| YOUR ASSIGNMENT |
Rewrite the records below so that each "coordinate pair" becomes "pair of coordinates", leaving everything else unchanged.

| RECORDS SHOWN |
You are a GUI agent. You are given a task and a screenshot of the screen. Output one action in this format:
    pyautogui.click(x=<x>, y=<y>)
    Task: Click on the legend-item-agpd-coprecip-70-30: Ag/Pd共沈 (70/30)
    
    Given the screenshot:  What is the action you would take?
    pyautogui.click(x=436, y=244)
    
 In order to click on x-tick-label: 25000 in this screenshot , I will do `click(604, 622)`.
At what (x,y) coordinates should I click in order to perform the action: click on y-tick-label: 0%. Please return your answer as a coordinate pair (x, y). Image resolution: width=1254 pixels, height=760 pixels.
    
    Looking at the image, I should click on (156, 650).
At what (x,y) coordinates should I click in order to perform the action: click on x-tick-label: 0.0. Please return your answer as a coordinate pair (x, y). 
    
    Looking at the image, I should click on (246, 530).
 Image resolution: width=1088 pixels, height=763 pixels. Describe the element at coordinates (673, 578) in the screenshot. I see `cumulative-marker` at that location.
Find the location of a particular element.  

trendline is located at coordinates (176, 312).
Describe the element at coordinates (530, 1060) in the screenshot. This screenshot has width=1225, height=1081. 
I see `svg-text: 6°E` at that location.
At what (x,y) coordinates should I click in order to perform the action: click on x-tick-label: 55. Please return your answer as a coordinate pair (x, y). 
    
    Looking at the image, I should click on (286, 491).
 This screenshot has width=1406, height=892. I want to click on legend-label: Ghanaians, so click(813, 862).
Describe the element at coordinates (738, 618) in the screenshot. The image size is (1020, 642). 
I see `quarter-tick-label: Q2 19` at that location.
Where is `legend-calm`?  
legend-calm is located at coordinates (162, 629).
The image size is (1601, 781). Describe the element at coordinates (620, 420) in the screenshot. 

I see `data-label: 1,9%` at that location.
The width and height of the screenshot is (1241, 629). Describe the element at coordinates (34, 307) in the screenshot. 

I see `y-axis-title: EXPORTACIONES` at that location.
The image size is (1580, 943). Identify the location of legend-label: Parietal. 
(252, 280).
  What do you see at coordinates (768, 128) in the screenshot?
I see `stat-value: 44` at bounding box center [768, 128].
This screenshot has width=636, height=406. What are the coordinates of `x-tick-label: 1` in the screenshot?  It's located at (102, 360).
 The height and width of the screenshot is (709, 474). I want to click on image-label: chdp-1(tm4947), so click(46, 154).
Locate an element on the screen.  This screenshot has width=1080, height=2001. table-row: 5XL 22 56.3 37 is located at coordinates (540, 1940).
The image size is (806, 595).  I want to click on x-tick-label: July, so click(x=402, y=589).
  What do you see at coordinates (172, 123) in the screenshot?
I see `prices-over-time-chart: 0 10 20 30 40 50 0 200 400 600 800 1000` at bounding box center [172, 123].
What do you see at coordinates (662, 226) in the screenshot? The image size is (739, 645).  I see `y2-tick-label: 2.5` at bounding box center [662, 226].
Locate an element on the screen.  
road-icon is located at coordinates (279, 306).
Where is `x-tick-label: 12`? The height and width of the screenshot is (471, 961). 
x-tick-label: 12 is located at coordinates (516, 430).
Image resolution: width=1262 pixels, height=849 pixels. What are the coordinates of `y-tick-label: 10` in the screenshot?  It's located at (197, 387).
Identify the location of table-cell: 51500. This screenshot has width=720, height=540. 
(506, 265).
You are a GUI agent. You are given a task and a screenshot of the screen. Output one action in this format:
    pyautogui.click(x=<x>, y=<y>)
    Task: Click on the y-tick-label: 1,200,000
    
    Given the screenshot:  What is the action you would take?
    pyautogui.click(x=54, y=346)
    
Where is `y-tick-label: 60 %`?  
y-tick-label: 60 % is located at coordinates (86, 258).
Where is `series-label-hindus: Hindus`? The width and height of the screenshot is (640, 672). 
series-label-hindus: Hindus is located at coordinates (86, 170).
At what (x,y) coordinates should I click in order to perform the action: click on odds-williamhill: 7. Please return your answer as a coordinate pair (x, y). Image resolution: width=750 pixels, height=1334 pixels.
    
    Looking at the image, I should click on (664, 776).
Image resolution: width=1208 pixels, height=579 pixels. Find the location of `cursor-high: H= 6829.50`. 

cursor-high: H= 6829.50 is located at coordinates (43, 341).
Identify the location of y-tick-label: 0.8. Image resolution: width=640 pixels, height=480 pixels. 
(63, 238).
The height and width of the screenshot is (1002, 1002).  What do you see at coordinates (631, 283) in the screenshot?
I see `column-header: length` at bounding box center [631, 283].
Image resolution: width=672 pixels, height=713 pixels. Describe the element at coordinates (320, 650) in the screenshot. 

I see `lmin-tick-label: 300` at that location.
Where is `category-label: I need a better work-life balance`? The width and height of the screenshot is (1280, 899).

| WORKED SOLUTION |
You are a GUI agent. You are given a task and a screenshot of the screen. Output one action in this format:
    pyautogui.click(x=<x>, y=<y>)
    Task: Click on the legend-item-agpd-coprecip-70-30: Ag/Pd共沈 (70/30)
    
    Given the screenshot:  What is the action you would take?
    pyautogui.click(x=436, y=244)
    
 In order to click on x-tick-label: 25000 in this screenshot , I will do `click(604, 622)`.
At what (x,y) coordinates should I click in order to perform the action: click on y-tick-label: 0%. Please return your answer as a pair of coordinates (x, y). Image resolution: width=1254 pixels, height=760 pixels.
    
    Looking at the image, I should click on (156, 650).
At what (x,y) coordinates should I click in order to perform the action: click on x-tick-label: 0.0. Please return your answer as a pair of coordinates (x, y). 
    
    Looking at the image, I should click on (246, 530).
 Image resolution: width=1088 pixels, height=763 pixels. Describe the element at coordinates (673, 578) in the screenshot. I see `cumulative-marker` at that location.
Find the location of a particular element.  

trendline is located at coordinates (176, 312).
Describe the element at coordinates (530, 1060) in the screenshot. This screenshot has width=1225, height=1081. 
I see `svg-text: 6°E` at that location.
At what (x,y) coordinates should I click in order to perform the action: click on x-tick-label: 55. Please return your answer as a pair of coordinates (x, y). 
    
    Looking at the image, I should click on (286, 491).
 This screenshot has width=1406, height=892. I want to click on legend-label: Ghanaians, so click(813, 862).
Describe the element at coordinates (738, 618) in the screenshot. The image size is (1020, 642). 
I see `quarter-tick-label: Q2 19` at that location.
Where is `legend-calm`?  
legend-calm is located at coordinates (162, 629).
The image size is (1601, 781). Describe the element at coordinates (620, 420) in the screenshot. 

I see `data-label: 1,9%` at that location.
The width and height of the screenshot is (1241, 629). Describe the element at coordinates (34, 307) in the screenshot. 

I see `y-axis-title: EXPORTACIONES` at that location.
The image size is (1580, 943). Identify the location of legend-label: Parietal. 
(252, 280).
  What do you see at coordinates (768, 128) in the screenshot?
I see `stat-value: 44` at bounding box center [768, 128].
This screenshot has width=636, height=406. What are the coordinates of `x-tick-label: 1` in the screenshot?  It's located at (102, 360).
 The height and width of the screenshot is (709, 474). I want to click on image-label: chdp-1(tm4947), so click(46, 154).
Locate an element on the screen.  This screenshot has width=1080, height=2001. table-row: 5XL 22 56.3 37 is located at coordinates (540, 1940).
The image size is (806, 595).  I want to click on x-tick-label: July, so click(x=402, y=589).
  What do you see at coordinates (172, 123) in the screenshot?
I see `prices-over-time-chart: 0 10 20 30 40 50 0 200 400 600 800 1000` at bounding box center [172, 123].
What do you see at coordinates (662, 226) in the screenshot? The image size is (739, 645).  I see `y2-tick-label: 2.5` at bounding box center [662, 226].
Locate an element on the screen.  
road-icon is located at coordinates (279, 306).
Where is `x-tick-label: 12`? The height and width of the screenshot is (471, 961). 
x-tick-label: 12 is located at coordinates (516, 430).
Image resolution: width=1262 pixels, height=849 pixels. What are the coordinates of `y-tick-label: 10` in the screenshot?  It's located at (197, 387).
Identify the location of table-cell: 51500. This screenshot has width=720, height=540. 
(506, 265).
You are a GUI agent. You are given a task and a screenshot of the screen. Output one action in this format:
    pyautogui.click(x=<x>, y=<y>)
    Task: Click on the y-tick-label: 1,200,000
    
    Given the screenshot:  What is the action you would take?
    pyautogui.click(x=54, y=346)
    
Where is `y-tick-label: 60 %`?  
y-tick-label: 60 % is located at coordinates (86, 258).
Where is `series-label-hindus: Hindus`? The width and height of the screenshot is (640, 672). 
series-label-hindus: Hindus is located at coordinates (86, 170).
At what (x,y) coordinates should I click in order to perform the action: click on odds-williamhill: 7. Please return your answer as a pair of coordinates (x, y). Image resolution: width=750 pixels, height=1334 pixels.
    
    Looking at the image, I should click on (664, 776).
Image resolution: width=1208 pixels, height=579 pixels. Find the location of `cursor-high: H= 6829.50`. 

cursor-high: H= 6829.50 is located at coordinates (43, 341).
Identify the location of y-tick-label: 0.8. Image resolution: width=640 pixels, height=480 pixels. 
(63, 238).
The height and width of the screenshot is (1002, 1002).  What do you see at coordinates (631, 283) in the screenshot?
I see `column-header: length` at bounding box center [631, 283].
Image resolution: width=672 pixels, height=713 pixels. Describe the element at coordinates (320, 650) in the screenshot. 

I see `lmin-tick-label: 300` at that location.
Where is `category-label: I need a better work-life balance`? The width and height of the screenshot is (1280, 899).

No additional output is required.